Many of the negative comments were personal in nature and aimed at Cuddy directly. “They were comparing me to Harvey Weinstein,” Cuddy says, recalling a post to the PsychMAP Facebook group which the site owners were eventually persuaded to remove. As if that’s not bad enough, Cuddy also received death threats via direct messages on social media. “I became an untouchable in my field,” she adds, describing how colleagues were shunned for merely friending her on Facebook.
Although Cuddy says Harvard wanted her to stay, she left her full-time position, because she no longer felt safe doing her work (she remains a faculty member at Harvard Business School in Executive Education). “My dean wanted me to stay, but I later told him, I couldn’t stay, because I couldn’t endure this abuse. It was relentless,” says Cuddy. Her experiences inspired her new book (still a work in progress) entitled, Bullies, Bystanders and Bravehearts aimed at helping others who find themselves facing similar experiences.
Exerpts from (Elsesser 2024).
This has led to a follow-up discussion […] consisting of two general camps: those who think Cuddy is being treated unfairly, and those who believe that complaints about bullying or harassment are a distraction from the most serious problem here, which is the elevation of shoddy research to a place of such profitable prominence.
Except from (Singal 2017)
There is perhaps a tension here between our ethical obligation to act with integrity in research and our obligation for act with respect (BPS, n.d.). Or perhaps some people are just bullies.
Have a read through these sources and take a moment to do a quick web search for yourself.
Share what you think about this situation on the padlet board below. what do you think of the situation surrounding this debate? how can we do better in future?

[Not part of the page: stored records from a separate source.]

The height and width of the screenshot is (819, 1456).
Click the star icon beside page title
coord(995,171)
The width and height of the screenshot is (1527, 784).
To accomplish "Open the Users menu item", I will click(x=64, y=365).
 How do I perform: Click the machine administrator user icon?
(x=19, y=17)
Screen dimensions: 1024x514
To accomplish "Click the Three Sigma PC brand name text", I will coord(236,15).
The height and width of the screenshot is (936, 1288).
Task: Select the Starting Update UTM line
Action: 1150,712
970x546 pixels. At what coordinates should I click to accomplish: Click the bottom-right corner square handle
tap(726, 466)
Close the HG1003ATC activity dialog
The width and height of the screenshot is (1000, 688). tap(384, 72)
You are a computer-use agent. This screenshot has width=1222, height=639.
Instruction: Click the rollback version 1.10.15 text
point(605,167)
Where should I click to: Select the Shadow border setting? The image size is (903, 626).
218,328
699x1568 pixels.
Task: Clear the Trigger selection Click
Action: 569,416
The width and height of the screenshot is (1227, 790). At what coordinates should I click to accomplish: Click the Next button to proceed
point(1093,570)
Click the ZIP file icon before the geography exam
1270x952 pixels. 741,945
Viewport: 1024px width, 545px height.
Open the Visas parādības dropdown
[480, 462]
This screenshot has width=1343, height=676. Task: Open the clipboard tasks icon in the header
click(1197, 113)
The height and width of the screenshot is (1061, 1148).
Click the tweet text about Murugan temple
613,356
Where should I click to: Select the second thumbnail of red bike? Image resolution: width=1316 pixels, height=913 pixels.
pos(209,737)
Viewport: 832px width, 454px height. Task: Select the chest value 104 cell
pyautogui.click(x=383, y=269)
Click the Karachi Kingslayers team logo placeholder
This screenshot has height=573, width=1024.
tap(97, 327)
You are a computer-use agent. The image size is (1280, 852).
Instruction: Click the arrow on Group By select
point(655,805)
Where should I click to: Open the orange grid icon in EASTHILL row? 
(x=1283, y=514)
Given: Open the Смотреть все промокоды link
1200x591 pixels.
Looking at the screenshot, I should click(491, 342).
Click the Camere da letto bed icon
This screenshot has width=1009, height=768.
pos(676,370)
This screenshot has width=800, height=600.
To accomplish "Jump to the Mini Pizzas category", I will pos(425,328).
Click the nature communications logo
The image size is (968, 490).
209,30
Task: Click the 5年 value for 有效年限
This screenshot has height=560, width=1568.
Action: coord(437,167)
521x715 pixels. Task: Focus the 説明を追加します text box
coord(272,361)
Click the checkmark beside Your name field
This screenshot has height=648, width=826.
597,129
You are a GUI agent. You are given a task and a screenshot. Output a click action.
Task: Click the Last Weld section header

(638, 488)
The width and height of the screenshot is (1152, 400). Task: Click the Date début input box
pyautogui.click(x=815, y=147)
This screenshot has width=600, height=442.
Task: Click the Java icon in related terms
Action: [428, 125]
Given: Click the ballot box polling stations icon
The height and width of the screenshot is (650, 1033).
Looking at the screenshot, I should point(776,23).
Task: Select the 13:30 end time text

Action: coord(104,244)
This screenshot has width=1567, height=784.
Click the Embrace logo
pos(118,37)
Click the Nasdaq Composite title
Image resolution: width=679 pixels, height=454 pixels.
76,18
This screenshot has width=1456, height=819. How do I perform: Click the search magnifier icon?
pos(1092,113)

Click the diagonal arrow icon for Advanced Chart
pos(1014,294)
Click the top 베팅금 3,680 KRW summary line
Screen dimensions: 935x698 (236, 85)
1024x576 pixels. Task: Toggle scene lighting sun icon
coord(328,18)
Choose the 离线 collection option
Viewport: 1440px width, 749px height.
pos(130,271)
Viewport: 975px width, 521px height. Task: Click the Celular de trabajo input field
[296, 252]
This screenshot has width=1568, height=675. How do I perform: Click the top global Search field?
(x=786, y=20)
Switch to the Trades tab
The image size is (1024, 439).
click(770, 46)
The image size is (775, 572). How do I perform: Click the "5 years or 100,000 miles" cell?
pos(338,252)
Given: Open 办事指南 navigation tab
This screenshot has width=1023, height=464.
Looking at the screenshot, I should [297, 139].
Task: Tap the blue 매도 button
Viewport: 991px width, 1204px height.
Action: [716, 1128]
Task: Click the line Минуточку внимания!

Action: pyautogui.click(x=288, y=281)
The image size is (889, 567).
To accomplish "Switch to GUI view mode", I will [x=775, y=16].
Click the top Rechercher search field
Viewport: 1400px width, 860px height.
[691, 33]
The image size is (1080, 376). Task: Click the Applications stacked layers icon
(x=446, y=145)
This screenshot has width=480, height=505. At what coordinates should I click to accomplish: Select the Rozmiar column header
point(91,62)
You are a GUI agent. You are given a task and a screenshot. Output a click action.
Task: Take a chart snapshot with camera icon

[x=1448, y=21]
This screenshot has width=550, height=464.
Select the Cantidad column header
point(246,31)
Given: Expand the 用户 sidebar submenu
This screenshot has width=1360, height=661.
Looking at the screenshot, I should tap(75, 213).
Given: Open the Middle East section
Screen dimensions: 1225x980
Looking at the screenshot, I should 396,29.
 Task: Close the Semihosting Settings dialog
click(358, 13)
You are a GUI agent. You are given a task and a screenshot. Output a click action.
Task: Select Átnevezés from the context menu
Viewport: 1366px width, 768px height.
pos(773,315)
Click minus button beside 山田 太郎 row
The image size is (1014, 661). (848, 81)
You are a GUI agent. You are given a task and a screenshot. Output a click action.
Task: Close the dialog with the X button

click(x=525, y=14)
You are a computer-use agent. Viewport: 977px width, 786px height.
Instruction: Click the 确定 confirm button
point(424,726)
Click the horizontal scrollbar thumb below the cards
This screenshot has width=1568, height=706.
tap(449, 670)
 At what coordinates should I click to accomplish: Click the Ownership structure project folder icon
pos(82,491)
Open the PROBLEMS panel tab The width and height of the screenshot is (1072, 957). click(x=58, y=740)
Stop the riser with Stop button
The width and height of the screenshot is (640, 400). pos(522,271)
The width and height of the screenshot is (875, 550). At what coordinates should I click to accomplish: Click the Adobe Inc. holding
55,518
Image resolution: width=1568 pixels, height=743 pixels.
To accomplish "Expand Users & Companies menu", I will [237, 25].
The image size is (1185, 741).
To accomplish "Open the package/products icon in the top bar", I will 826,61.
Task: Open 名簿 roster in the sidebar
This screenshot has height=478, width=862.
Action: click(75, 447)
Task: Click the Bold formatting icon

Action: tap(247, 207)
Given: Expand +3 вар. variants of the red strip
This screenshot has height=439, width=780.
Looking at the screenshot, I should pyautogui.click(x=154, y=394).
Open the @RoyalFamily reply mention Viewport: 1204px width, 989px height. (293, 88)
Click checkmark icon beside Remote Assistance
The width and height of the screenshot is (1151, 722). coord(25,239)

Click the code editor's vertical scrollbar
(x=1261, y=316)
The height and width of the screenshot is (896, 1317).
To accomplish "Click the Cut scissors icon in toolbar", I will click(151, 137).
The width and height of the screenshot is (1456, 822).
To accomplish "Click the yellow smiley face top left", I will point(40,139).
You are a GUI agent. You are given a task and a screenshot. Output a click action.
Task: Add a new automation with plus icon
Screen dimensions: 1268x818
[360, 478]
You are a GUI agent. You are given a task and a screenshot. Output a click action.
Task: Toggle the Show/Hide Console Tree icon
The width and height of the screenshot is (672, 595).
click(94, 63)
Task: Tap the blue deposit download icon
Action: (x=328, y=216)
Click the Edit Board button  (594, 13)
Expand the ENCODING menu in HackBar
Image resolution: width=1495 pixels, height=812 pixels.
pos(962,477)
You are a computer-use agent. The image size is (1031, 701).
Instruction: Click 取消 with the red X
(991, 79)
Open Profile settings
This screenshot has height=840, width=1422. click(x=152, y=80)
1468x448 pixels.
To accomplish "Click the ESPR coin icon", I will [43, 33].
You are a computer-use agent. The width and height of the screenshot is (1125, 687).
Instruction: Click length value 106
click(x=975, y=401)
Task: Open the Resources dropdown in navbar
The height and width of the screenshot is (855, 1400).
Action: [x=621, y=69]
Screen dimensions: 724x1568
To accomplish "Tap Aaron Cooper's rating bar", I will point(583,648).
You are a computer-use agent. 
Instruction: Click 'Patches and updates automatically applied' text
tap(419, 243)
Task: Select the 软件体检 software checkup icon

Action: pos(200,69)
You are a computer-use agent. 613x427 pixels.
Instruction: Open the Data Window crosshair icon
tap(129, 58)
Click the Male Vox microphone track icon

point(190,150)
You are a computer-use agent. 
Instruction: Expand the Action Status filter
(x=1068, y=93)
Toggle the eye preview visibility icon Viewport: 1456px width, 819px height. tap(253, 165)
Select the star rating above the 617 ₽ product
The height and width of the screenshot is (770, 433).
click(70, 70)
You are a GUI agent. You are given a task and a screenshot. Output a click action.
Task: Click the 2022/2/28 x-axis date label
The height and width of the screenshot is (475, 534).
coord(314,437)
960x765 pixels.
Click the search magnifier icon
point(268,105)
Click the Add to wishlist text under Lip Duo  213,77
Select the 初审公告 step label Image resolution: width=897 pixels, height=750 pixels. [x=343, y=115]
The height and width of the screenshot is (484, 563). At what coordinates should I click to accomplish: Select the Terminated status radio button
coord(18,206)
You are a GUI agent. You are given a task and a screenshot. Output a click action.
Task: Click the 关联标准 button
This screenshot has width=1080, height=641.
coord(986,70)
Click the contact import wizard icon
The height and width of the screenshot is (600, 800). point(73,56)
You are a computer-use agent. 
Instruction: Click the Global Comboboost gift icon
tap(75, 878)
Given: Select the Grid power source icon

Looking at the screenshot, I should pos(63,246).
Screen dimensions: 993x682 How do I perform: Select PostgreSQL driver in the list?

Taking and receiving criticsm is a huge part of progressive constructive science but can be challenging to do well.
8. Summary.
Replication is the gold standard for scientific progress but it is rarely as straightforward as we’d like it to be!
A wide range of issues can arise - including statistical approaches, experimental design and sometimes interpersonal conflict. We have to navigate all of these points with high ethical standards for the scientific community to progress.
Thank you for your time this semester - I hope you have enjoyed these computer practical sessions!